Buen Camino, partenza su strada asfaltata, la sola cosa da fare è andare, camminare senza misurare il tempo, difficile da raccontare.
Tutto sommato tutte le giornate di Camino sono andate bene, più facili del previsto ma penso sia solo una questione di aspettative.
Tutti descrivono diversi tratti come “impegnativi” quando non è nulla di più di una tranquilla passeggiata di salute.
In circa mezz’ora arriviamo sull’alto de Atapuerca  e dal colle si vede l’estesa valle di Riopico, la città di Burgos, patrimonio dell’Unescu.
Il caos cittadino, camminare di fianco ad un aereoporto e cinque chilometri di zona industriale mi complicano le cose, chiediamo informazioni per la cattedrale dove nelle vicinanze c’è la cosiddetta Casa del Cubo, un moderno ed efficiente albergue municipale per pellegrini.
Un passante ci spiega come arrivare all’albergue, dopo aver fatto una doccia e il bucato e gli acquisti per la colazione, ci rechiamo a visitare la cattedrale con interni rinascimentali e barocchi dove sono conserevate le spoglie di El Cid Campeador.
 
Buen Camino, ormai ho preso un ritmo costante.
Al mattino sveglia alle cinque e mezzzo, in bagno per l’igiene personale, si completa lo zaino, ci si mette gli scarponi  fuori dalle camerate, si fa colazione e alle sei, sei e mezzo si parte.
Dopo un’oretta appare un bel sole e via via che mi allontano da Burgos intravedo un paesaggio lineare.

● **COMPITO BREVE**:
Rispondi, per favore, a queste domande sul brano del Cammino riportato sopra:
(a) In quanto tempo si arriva sull'alto de Atapuerca?
(b) Come si chiama l'albergue municipale per pellegrini vicino alla cattedrale?
(c) Di chi sono le spoglie conservate nella cattedrale?

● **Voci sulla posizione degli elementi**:
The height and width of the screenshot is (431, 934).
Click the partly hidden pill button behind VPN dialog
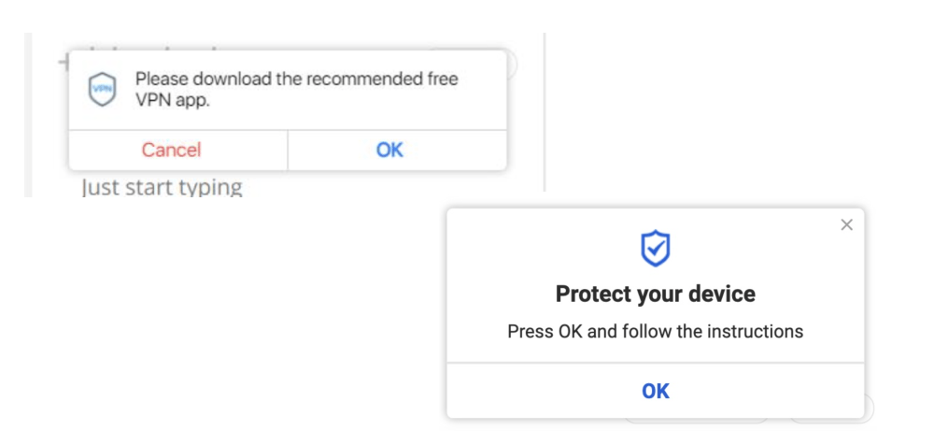point(511,63)
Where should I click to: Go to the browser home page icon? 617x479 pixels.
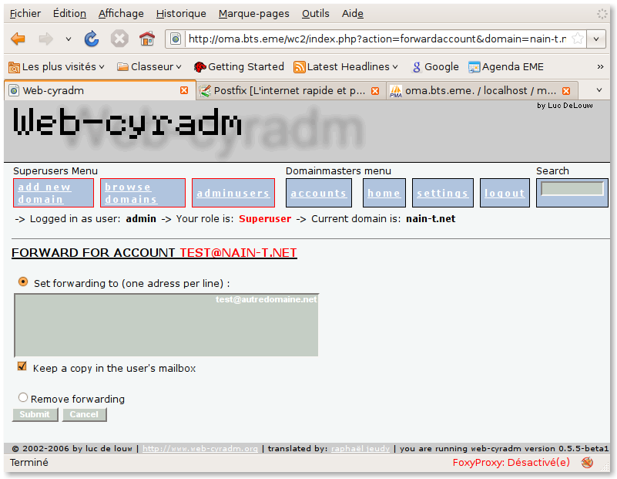click(147, 39)
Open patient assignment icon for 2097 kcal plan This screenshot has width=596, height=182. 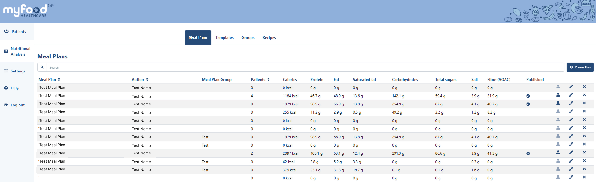pyautogui.click(x=558, y=153)
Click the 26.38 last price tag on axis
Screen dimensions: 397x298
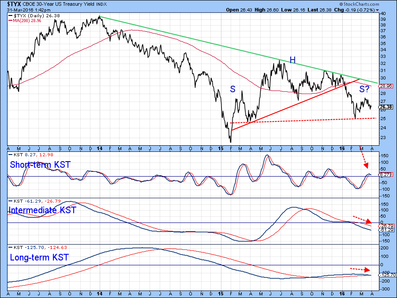pyautogui.click(x=386, y=107)
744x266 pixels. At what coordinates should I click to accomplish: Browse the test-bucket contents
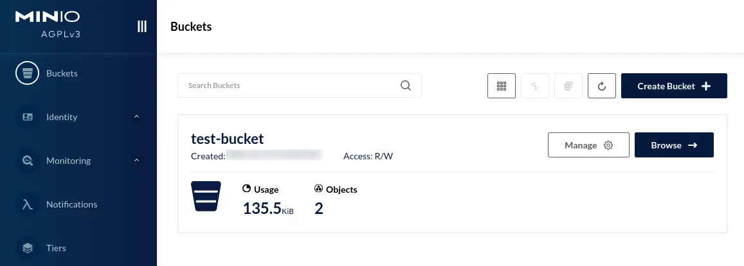(x=674, y=145)
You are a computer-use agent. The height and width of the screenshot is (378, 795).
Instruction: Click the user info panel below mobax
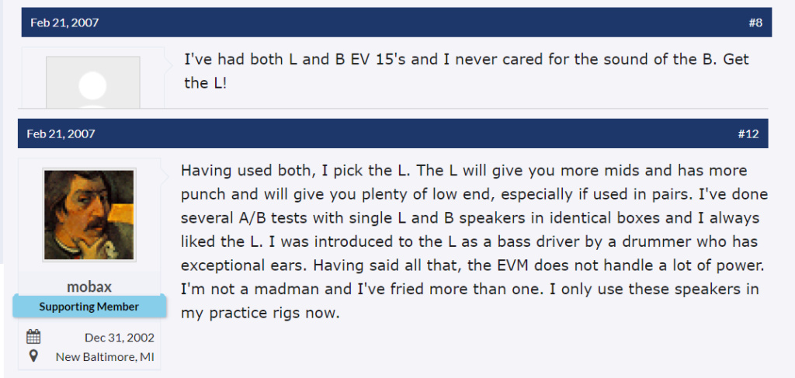coord(90,347)
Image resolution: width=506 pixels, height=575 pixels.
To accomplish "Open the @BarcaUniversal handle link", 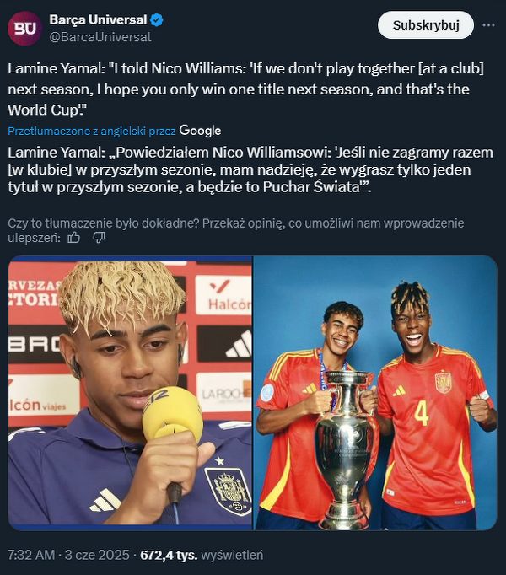I will coord(100,37).
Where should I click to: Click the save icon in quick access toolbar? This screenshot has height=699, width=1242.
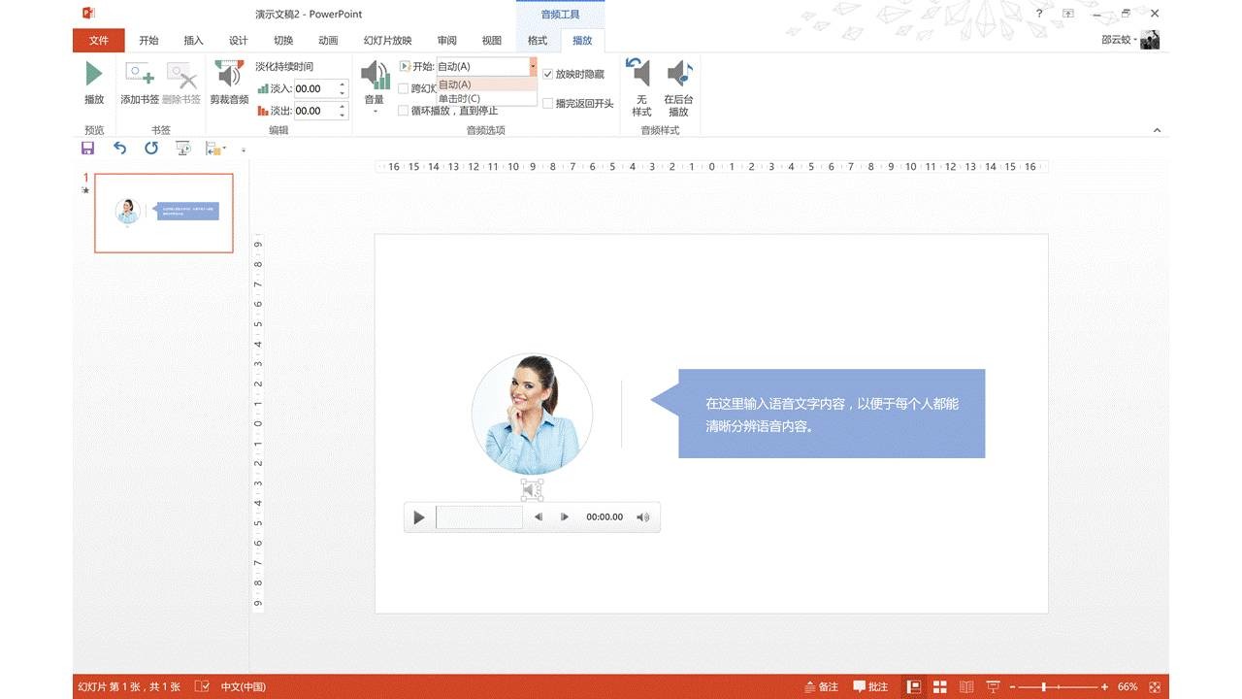(87, 149)
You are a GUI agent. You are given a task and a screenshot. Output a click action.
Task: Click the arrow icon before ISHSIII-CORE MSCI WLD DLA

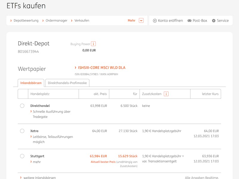pyautogui.click(x=76, y=68)
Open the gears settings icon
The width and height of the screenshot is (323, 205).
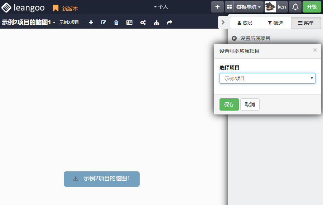click(x=143, y=23)
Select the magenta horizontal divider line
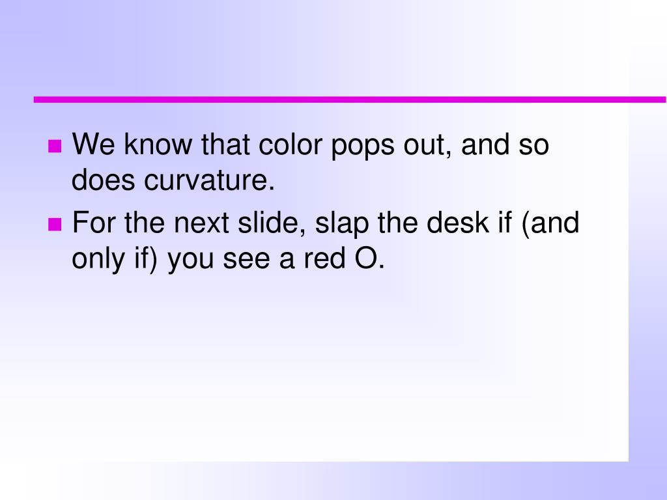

● **RISPOSTA AL COMPITO**:
(a) In circa mezz'ora.
(b) Casa del Cubo.
(c) Di El Cid Campeador.